In the United States, you have a right to a safe workplace. You deserve a safe space where you get protection from serious injuries and fatalities. By law in most states, your employer must put your safety ahead of production levels and the bottom line.
Unfortunately, that's not always what you get. Workplace dangers abound. Some, you can't avoid. For instance, a construction worker who uses heavy machinery has some inherent risks to face, even when using the machinery properly and safely. In other situations, you could have avoided the risks. A worker who finds himself working at heights without fall protection equipment, because his employer did not want to buy the proper equipment, gets exposed to risks that he does not need to face.
It's one thing to talk about workplace safety in a general sense, but it is quite another to look at the statistics and consider what they mean for workers all over California. To help paint a picture of the dangers that people face on a daily basis, here are a few key stats from the Bureau of Labor Statistics (BLS) and the Occupational Safety and Health Administration (OSHA):
- Each day, more than 14 workers pass away from injuries suffered on the job.
- Every week, that means an excess of 99 workers lose their lives.
- For a yearly total, the statistics from 2017 -- upon which the above averages are based -- show that 5,147 people passed away on the job.
- To average things out, that's 3.5 deaths for every 100,000 full-time equivalent employees in the country.
- To investigate safety, OSHA carried out 32,020 federal inspections and 40,993 state inspections in 2018.

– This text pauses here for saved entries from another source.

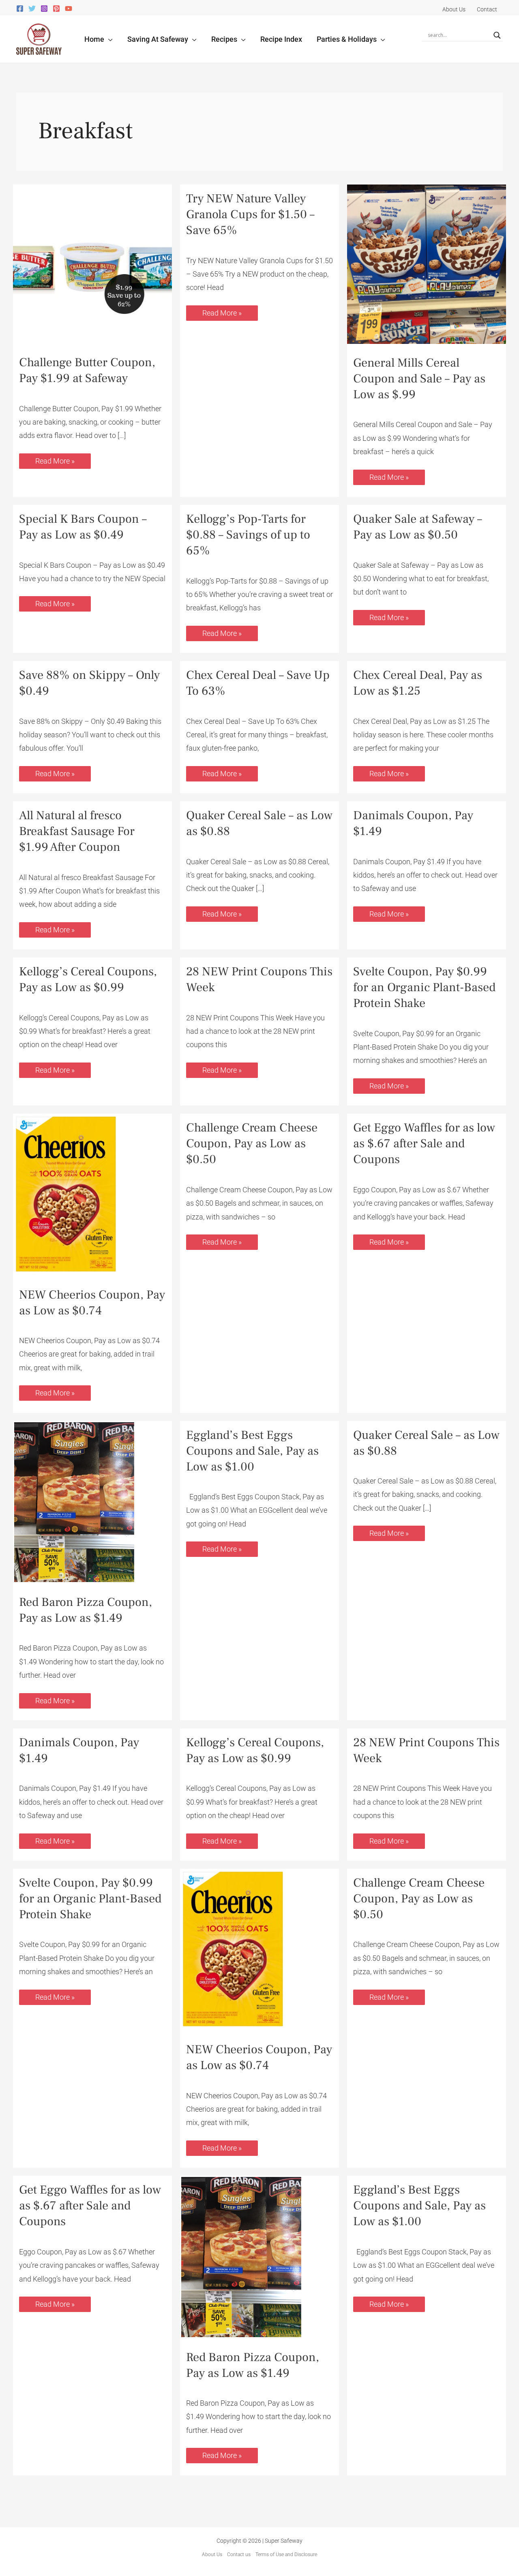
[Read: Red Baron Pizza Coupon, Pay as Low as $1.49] (74, 1501)
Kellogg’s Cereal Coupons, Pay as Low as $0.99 (88, 979)
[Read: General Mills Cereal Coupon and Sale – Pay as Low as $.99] (426, 263)
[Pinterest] (56, 8)
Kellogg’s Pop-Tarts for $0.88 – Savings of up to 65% (248, 534)
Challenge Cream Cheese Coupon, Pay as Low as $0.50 (251, 1143)
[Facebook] (20, 8)
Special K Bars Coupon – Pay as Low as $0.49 (83, 527)
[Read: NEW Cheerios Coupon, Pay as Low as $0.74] (65, 1194)
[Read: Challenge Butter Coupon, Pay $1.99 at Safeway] (92, 263)
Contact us (239, 2554)
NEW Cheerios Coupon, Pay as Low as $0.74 (92, 1302)
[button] (108, 39)
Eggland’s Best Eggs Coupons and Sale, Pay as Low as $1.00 (252, 1451)
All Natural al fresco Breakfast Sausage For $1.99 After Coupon (77, 831)
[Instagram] (44, 8)
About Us (212, 2554)
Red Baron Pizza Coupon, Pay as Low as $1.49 (85, 1610)
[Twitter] (32, 8)
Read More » (55, 459)
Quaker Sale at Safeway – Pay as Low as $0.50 (417, 527)
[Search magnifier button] (497, 35)
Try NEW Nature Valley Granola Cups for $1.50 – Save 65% (250, 214)
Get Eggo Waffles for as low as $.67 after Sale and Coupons (424, 1143)
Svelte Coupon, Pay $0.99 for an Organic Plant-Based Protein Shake (424, 987)
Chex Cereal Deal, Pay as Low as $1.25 (417, 683)
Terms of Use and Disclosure (286, 2554)
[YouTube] (68, 8)
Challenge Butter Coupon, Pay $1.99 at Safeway (87, 370)
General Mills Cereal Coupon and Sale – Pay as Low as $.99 (419, 378)
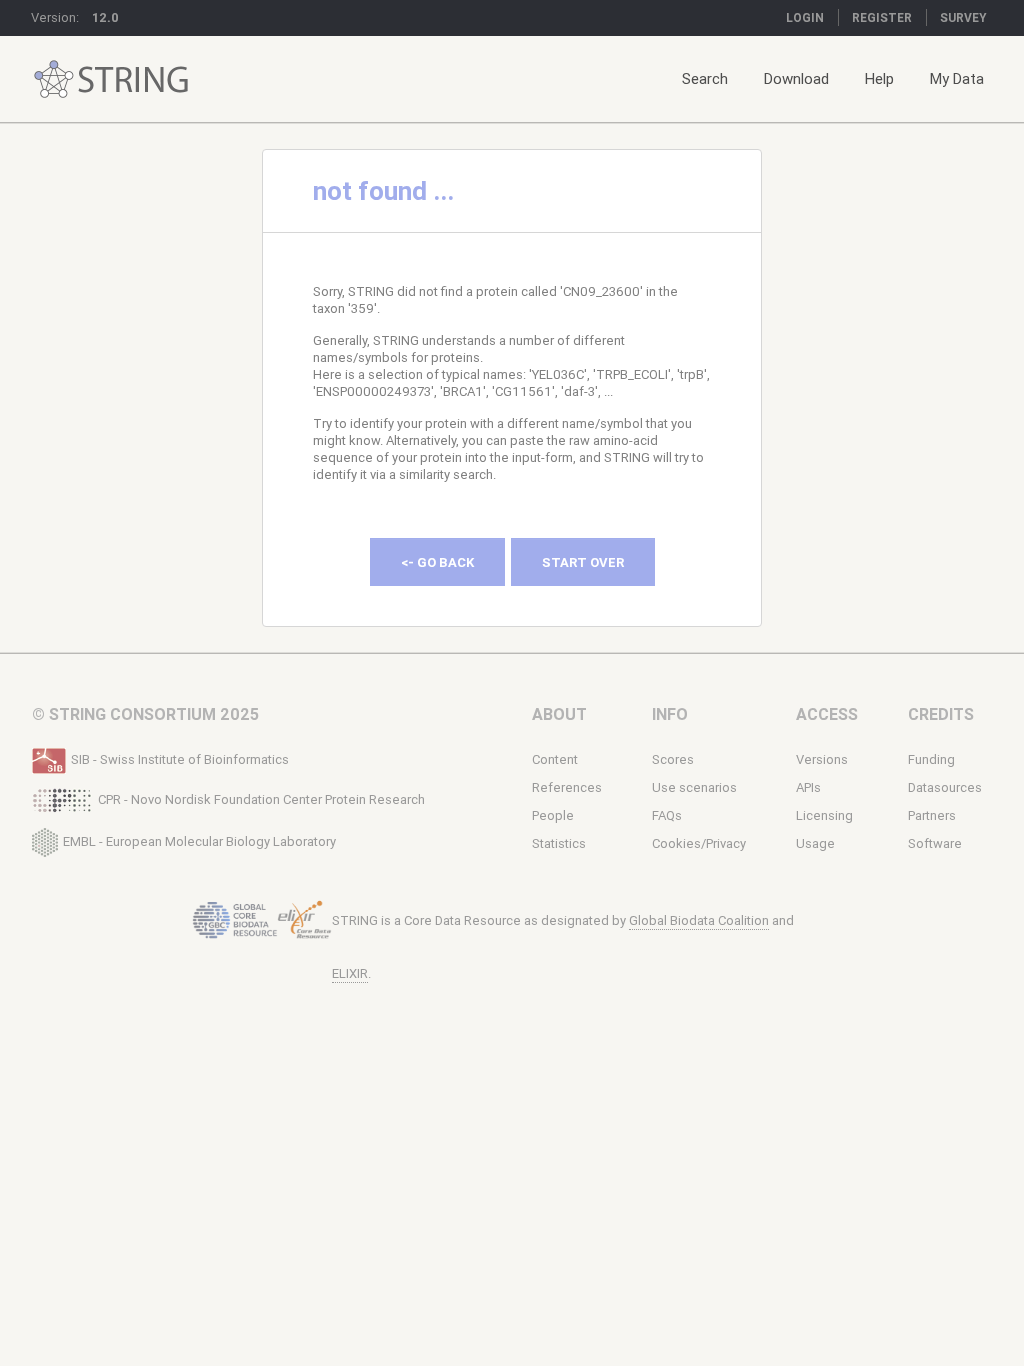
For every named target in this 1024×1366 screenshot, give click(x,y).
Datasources (945, 787)
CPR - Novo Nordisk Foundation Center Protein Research (261, 799)
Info (670, 714)
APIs (808, 787)
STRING (54, 79)
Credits (941, 714)
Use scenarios (694, 787)
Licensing (824, 815)
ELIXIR (350, 973)
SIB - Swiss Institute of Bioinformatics (180, 759)
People (553, 815)
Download (796, 78)
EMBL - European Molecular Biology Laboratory (199, 840)
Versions (822, 759)
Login (805, 17)
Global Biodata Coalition (699, 920)
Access (827, 714)
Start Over (583, 562)
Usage (815, 843)
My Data (957, 78)
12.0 (105, 17)
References (567, 787)
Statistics (559, 843)
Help (879, 78)
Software (935, 843)
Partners (932, 815)
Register (882, 17)
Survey (963, 17)
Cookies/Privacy (699, 843)
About (559, 714)
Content (555, 759)
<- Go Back (437, 562)
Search (705, 78)
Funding (931, 759)
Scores (673, 759)
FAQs (667, 815)
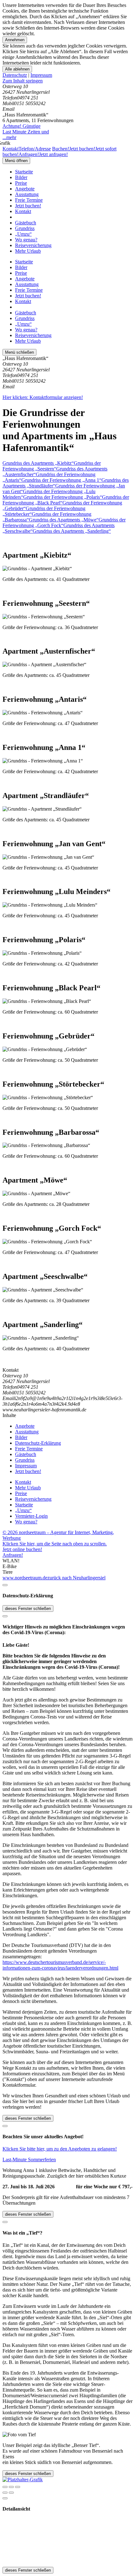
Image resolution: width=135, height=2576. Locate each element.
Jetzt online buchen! (22, 1549)
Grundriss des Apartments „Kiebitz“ (38, 463)
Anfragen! (13, 1555)
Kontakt (23, 211)
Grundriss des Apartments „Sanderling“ (72, 531)
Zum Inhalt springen (23, 80)
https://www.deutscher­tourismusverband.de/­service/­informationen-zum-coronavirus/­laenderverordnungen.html (60, 1965)
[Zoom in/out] (17, 2487)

- Construction is one of the most dangerous industries, account for 20.7% of the deaths in the private sector. That meant a total of 971 deaths in 2017.
- Within construction, the "Fatal Four" are falls (39.2%), struck by an object (8.2%), electrocutions, (7.3%) and situations where workers get caught between two objects (5.1%).
These statistics only deal with fatalities, and they're already daunting. It gets worse when you factor in non-fatal accidents. Every seven seconds, a worker in the United States suffers an injury. That means that 4.7 million workers get hurt every year, or 12,900 workers daily. Those statistics come from news reports and the National Safety Council. Clearly, it's dangerous to be a worker in the U.S., even if you survive the incident that puts you in the hospital.
If you do get hurt on the job, or if a loved one tragically loses their life, it is crucial that you know what rights you have and what legal steps you can take following the accident.